* [TASK OBJECTIVE]:
Copy the items from the line with "The height and" up to and including the line with "Action: pos(629,62)", switching "Girl" to "Music" and keeping everything else the same.

* [MATERIALS PROVIDED]:
··········

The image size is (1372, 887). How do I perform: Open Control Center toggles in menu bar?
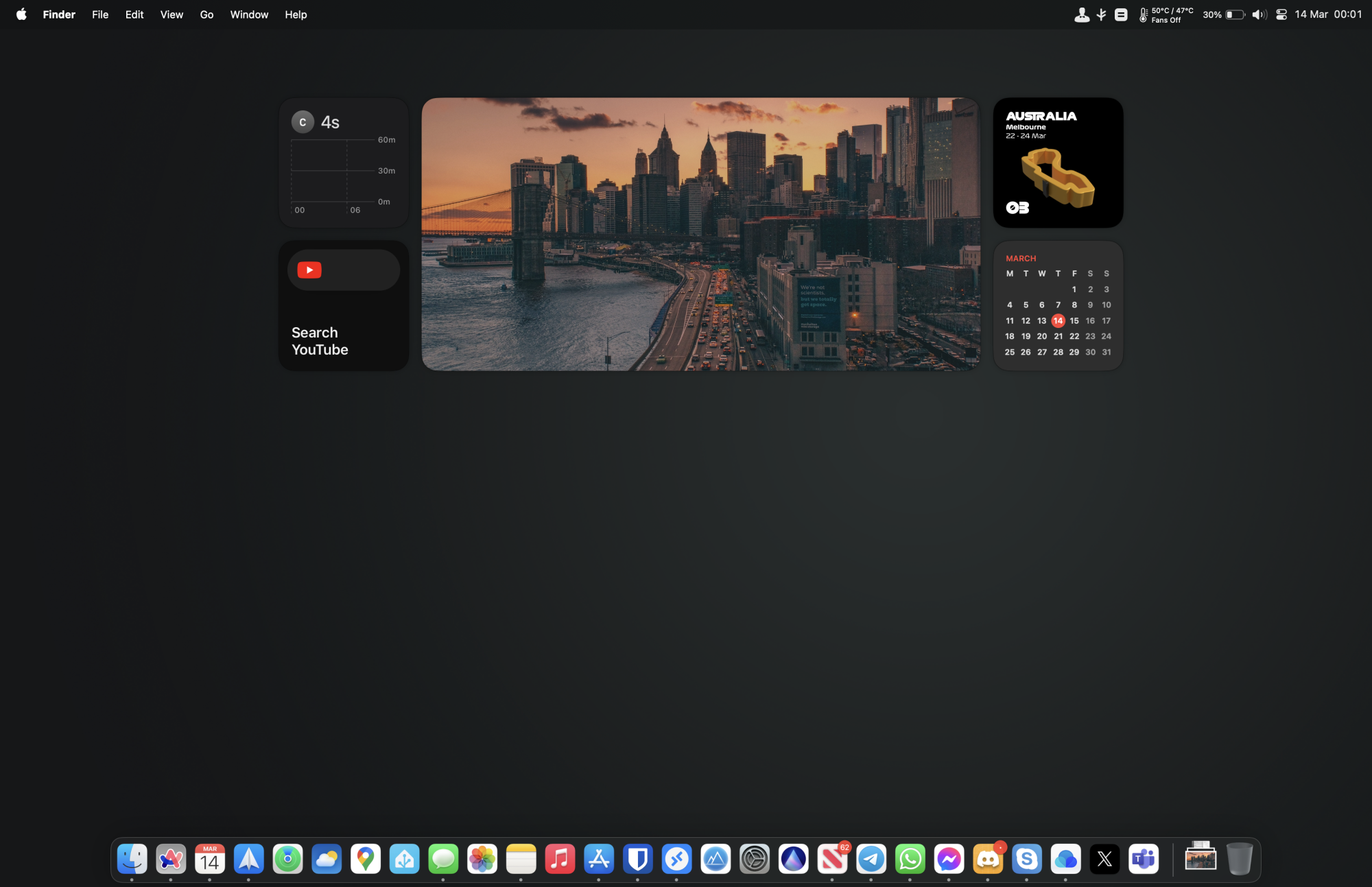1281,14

··········

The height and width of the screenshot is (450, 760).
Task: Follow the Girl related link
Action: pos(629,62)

··········

* [TASK ANSWER]:
The height and width of the screenshot is (450, 760).
Task: Follow the Music related link
Action: pos(629,62)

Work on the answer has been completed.